SUPPLIED TEXT:
Pi won't boot with PiSound attached

I just had Pisound working fine, went to move to another room, unplugged it, moved to another room, plugged it in and solid red light, no flashing, won’t boot. Brought it back to monitor setup and didn’t get a boot screen either. Currently reflashing a spare SD card to see if that brings it back. Both the Pi 3 +B and Pisound arrived today, both brand new. Very frustrating that I just unplugged it and it won’t boot. Sure, I didn’t follow a proper shutdown, but I do that all the time in Linux and it always boots. Could have very well just been a local power outage.

Hi, does the Raspberry Pi boot without Pisound attached?

I was too lazy to take the Pisound case off and do all that. I got it booting again with a 2GB spare card that I flashed Raspbian Lite on. This told me it wasn’t fried which was such a relief, because I fried my first Pi a few days ago tinkering some of the GPIO pins trying to trigger a HALT. So then I did a proper shutdown now, waited for things to stop flashing and unplugged the usb. Then put the MODEP SD image back in and it booted fine with the display. Then I did a shutdown now on MODEP and went to my other room and it booted up fine.

I have no idea what happened but I’m afraid to unplug it now. I did try unplugging/plugging in about 5+ times the first time when MODEP wouldn’t boot with Pisound attached and waited about 5-10 times in between.

tldr; All is well now, but I had to boot with Raspbian Lite once to get MODEP working again.

Also, I am following this now. https://blokas.io/modep/docs/MODEP-and-Pisound/ and holding between 5 and 7 seconds to turn off MODEP properly. It is challenging to know how long to do it though and I think I’ll have to observe it a bit more with blink codes.

RECORD EXCERPTS:
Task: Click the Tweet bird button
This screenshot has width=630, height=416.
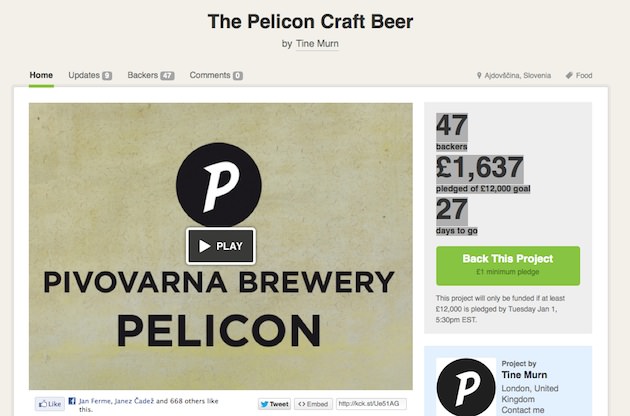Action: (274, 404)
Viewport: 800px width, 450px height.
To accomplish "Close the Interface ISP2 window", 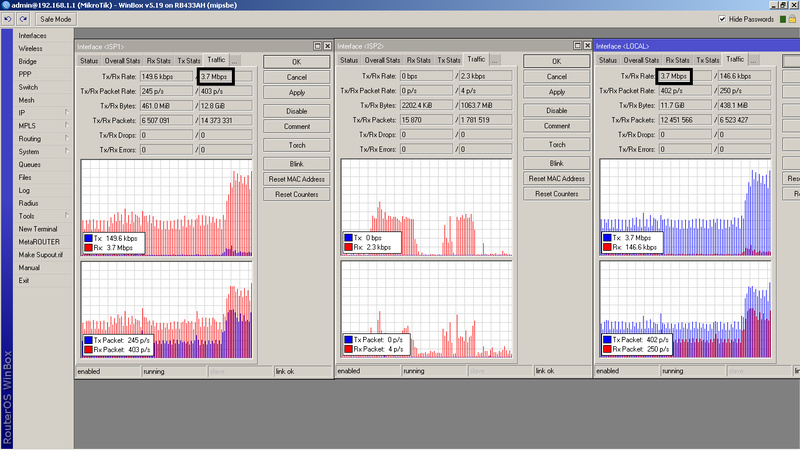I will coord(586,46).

REQUIRED WORK:
A - Please list, in order, the steps the poster describes in the paragraph beginning "I was too lazy" of the Pisound boot thread for getting the system to boot again.
B - Extend the Pisound boot thread with the next reply, picking up after its final paragraph.

PER-TASK ANSWERS:
A -
1. Flashed Raspbian Lite onto a 2GB spare card and booted from it.
2. Did a proper shutdown now.
3. Waited for things to stop flashing.
4. Unplugged the usb.
5. Put the MODEP SD image back in, and it booted fine with the display.
6. Did a shutdown now on MODEP.
7. Went to the other room, where it booted up fine.

B -
I also think I need to get a battery power supply for this so that and accidental unplug or power outage doesn’t put me in a non-bootable state. I plan on doing an open mic soon with it and might have to just unplug it without waiting so a battery backup will help prevent that.

Sounds like the SD card got corrupted that time. What has helped me get out of that state before (but not all the time) was simply inserting the SD card to a Windows PC, so it mounts it, and probably fixes something in the file system, then unmounting it again and putting it back to Raspberry Pi. I suspect Raspberry Pi itself does not do file system repair at boot time.

You may remap the ‘shutdown’ action of the button via sudo pisound-config. The blinks should happen at the rate of once per second, so it helps knowing how long it was held down to trigger the intended action, but you may as well remap it so that a double click of the button would shut down the system. See https://blokas.io/pisound/docs/the-button/ for more info.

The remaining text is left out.